INPUT:

----

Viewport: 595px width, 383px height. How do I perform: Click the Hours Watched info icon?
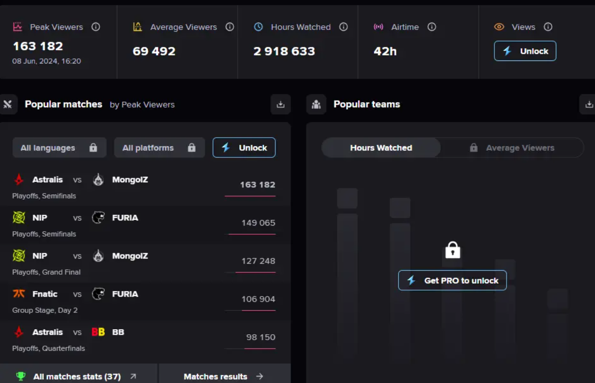[x=343, y=27]
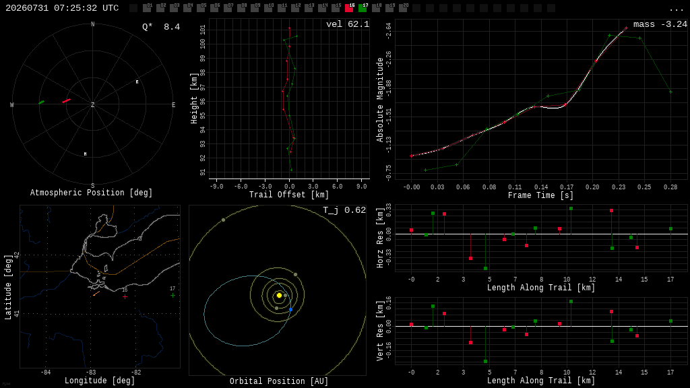The width and height of the screenshot is (690, 388).
Task: Open the three-dots menu at top right
Action: pyautogui.click(x=676, y=9)
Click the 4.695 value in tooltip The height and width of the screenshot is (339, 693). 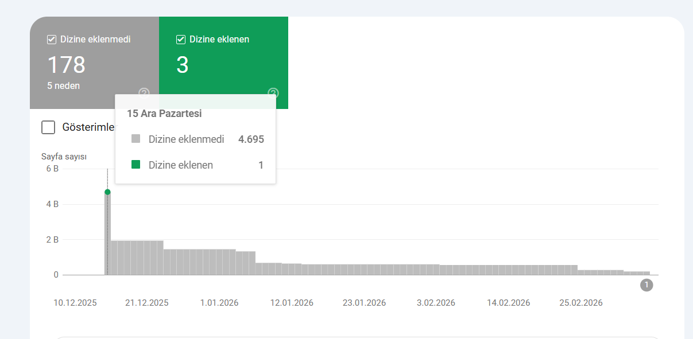point(251,139)
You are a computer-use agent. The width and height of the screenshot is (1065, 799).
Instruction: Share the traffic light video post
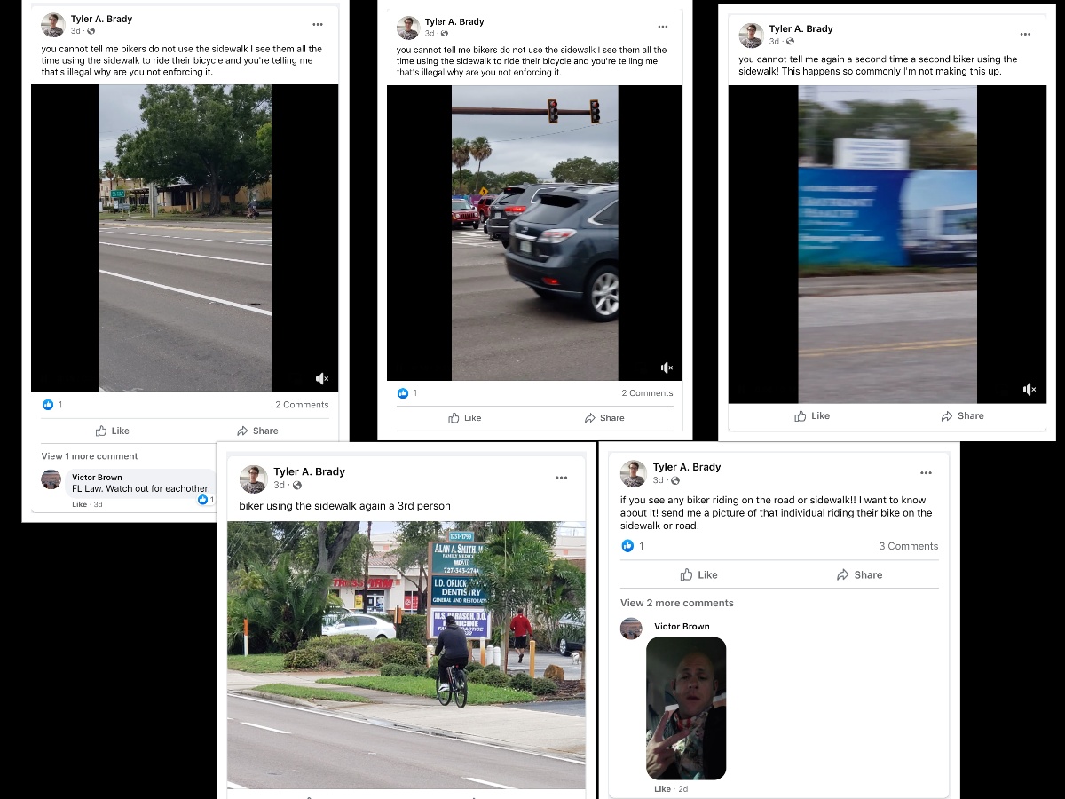pyautogui.click(x=604, y=418)
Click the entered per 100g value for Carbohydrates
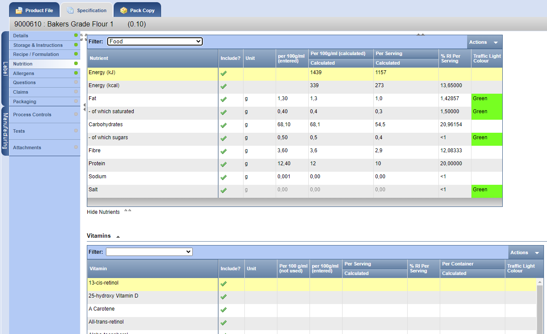 [284, 124]
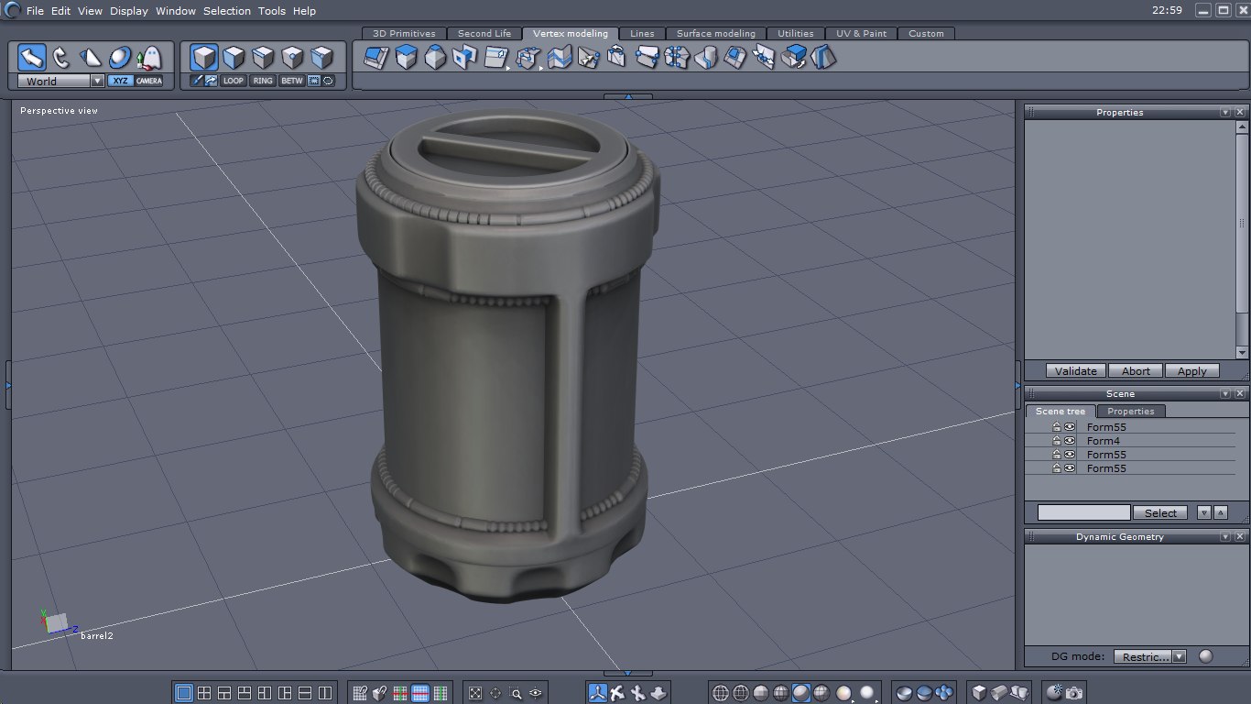Open the Tools menu
This screenshot has height=704, width=1251.
[272, 11]
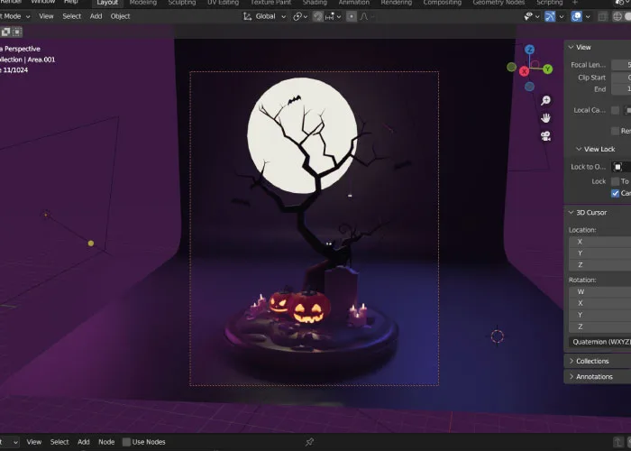Click the Focal Length value field
The image size is (631, 451).
click(621, 65)
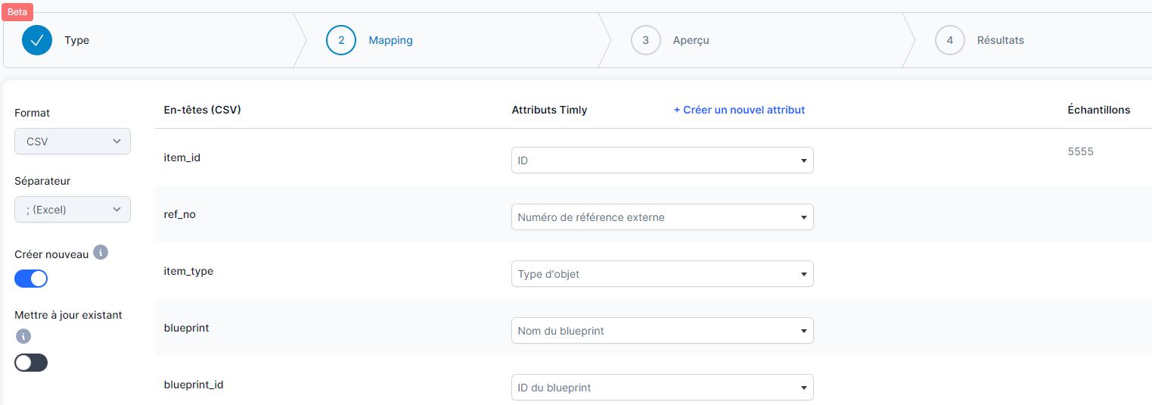Open the Nom du blueprint dropdown
This screenshot has width=1152, height=405.
coord(662,331)
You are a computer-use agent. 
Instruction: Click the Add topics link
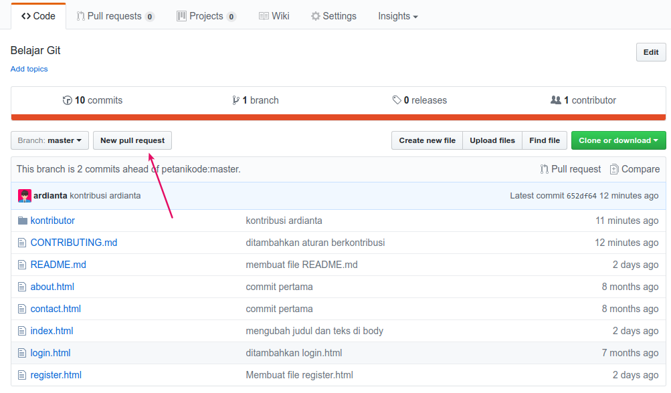[29, 69]
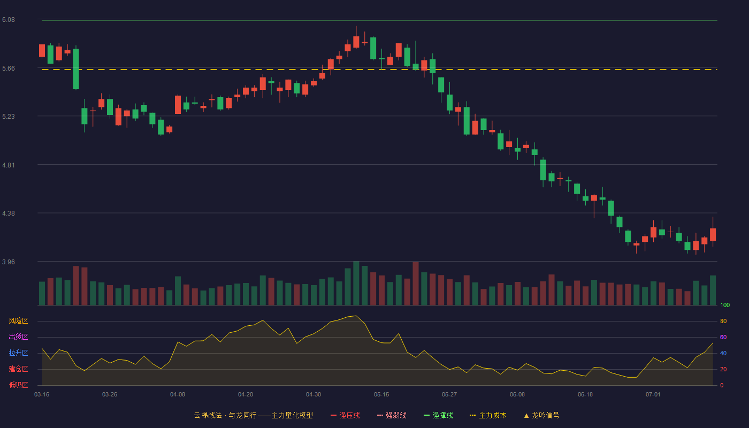
Task: Click the red 强压线 legend line icon
Action: 334,415
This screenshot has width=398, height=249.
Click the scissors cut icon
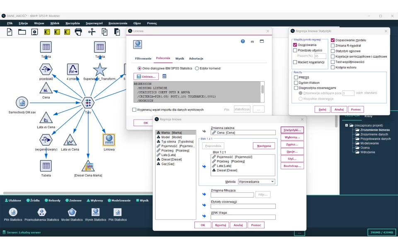coord(92,32)
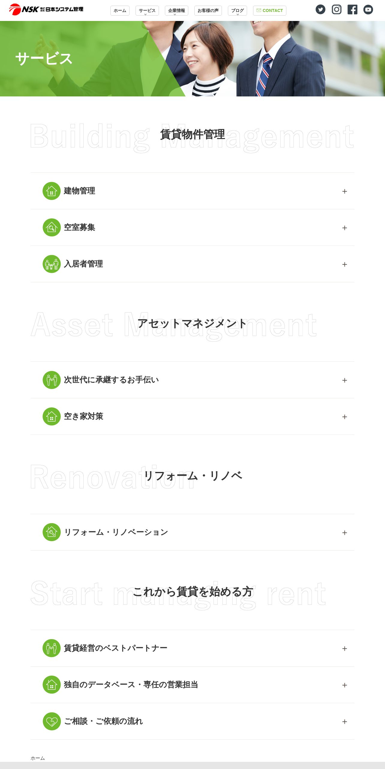Expand 賃貸経営のベストパートナー plus sign
The width and height of the screenshot is (385, 769).
[345, 649]
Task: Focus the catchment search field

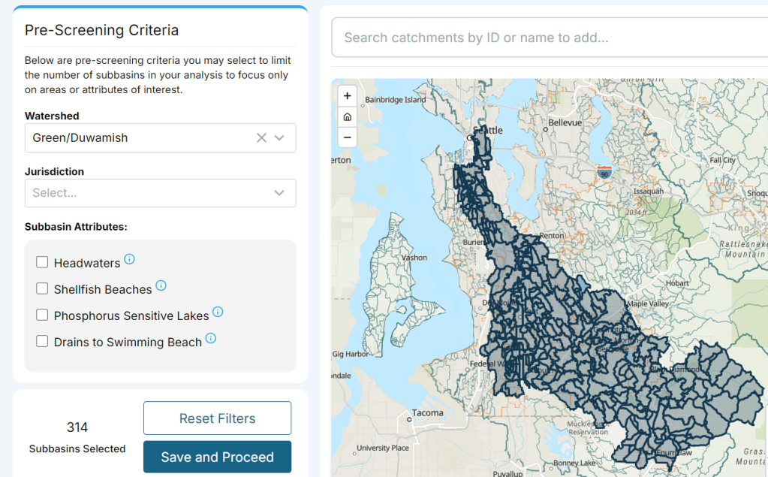Action: pos(548,38)
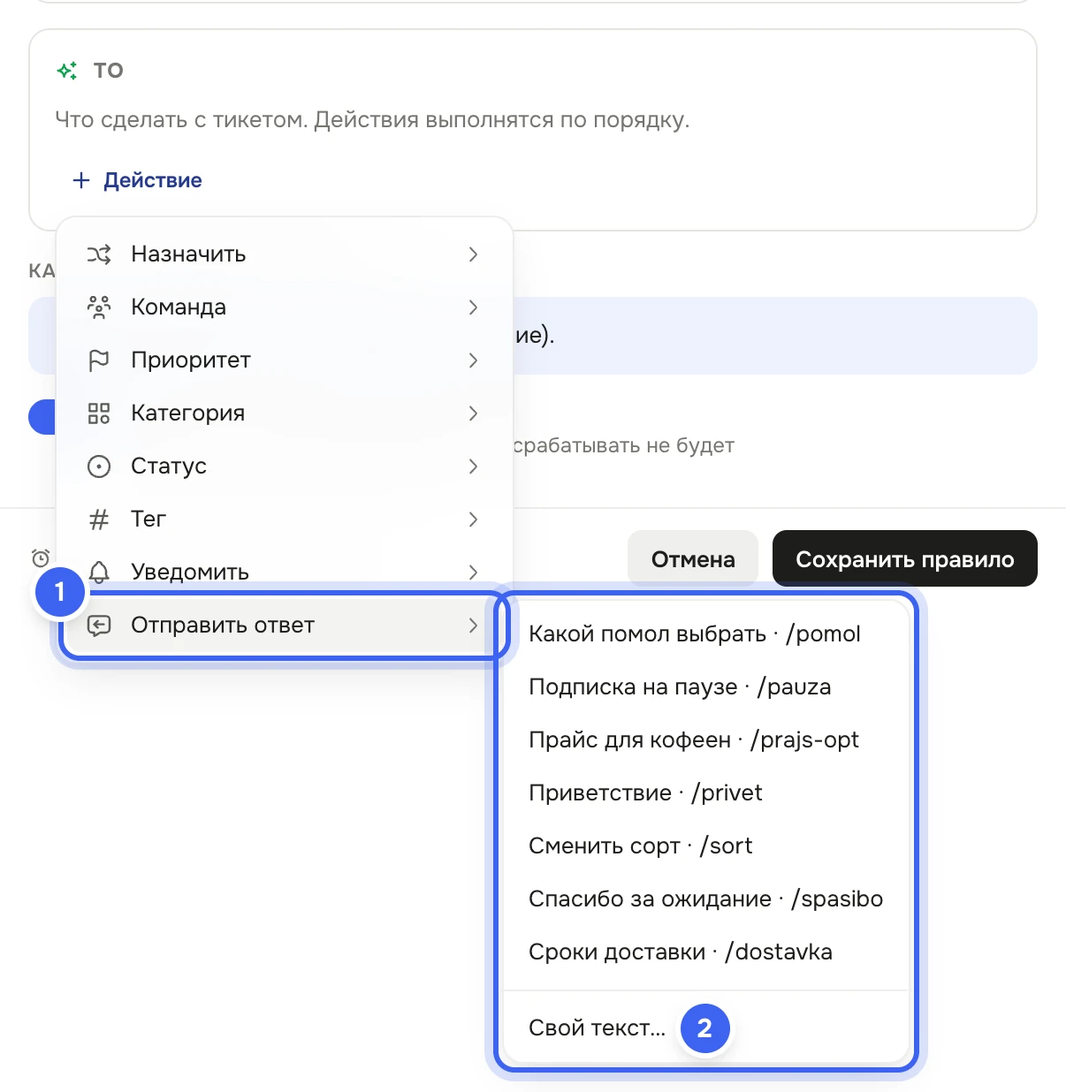Viewport: 1066px width, 1092px height.
Task: Click Сохранить правило button
Action: [x=905, y=558]
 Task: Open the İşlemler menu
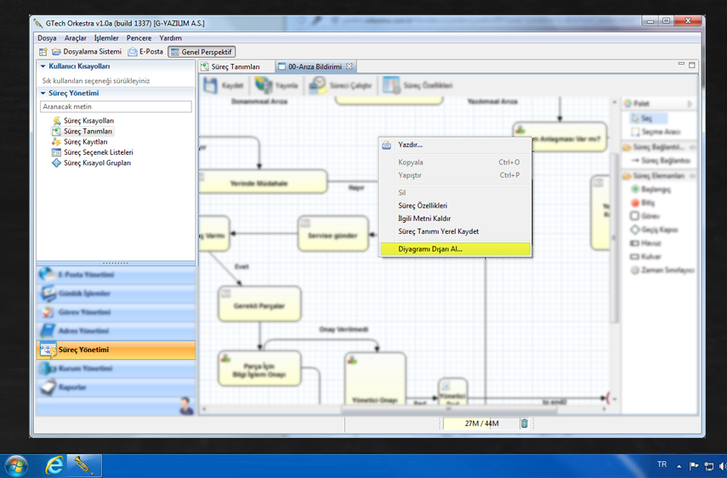pyautogui.click(x=106, y=38)
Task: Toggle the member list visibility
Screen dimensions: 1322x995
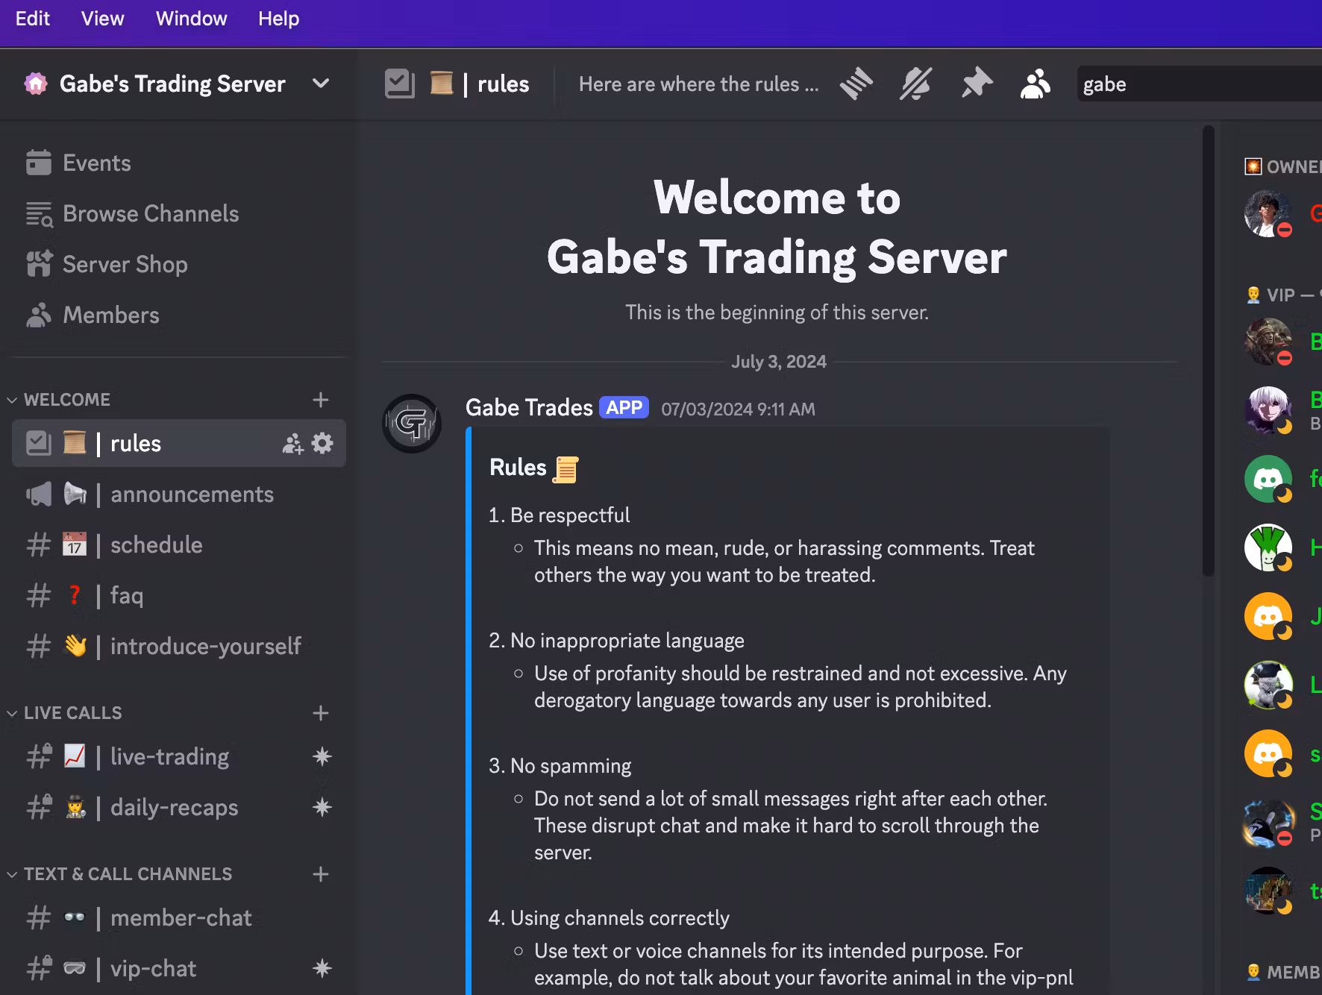Action: tap(1036, 84)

----

TASK PROMPT:
Please write out, word for word, each line from the one with "Click the scissors cut icon" to the last line of the data, keeping both ends and omitting pictures.

RESPONSE AREA:
Click the scissors cut icon
coord(92,32)
Expand 賃貸経営のベストパートナー plus sign
The width and height of the screenshot is (385, 769).
[345, 649]
Task: Focus the catchment search field

Action: pos(548,38)
Viewport: 1066px width, 1092px height.
Task: Click Сохранить правило button
Action: [x=905, y=558]
 Task: Open the İşlemler menu
pyautogui.click(x=106, y=38)
Task: Toggle the member list visibility
Screen dimensions: 1322x995
Action: tap(1036, 84)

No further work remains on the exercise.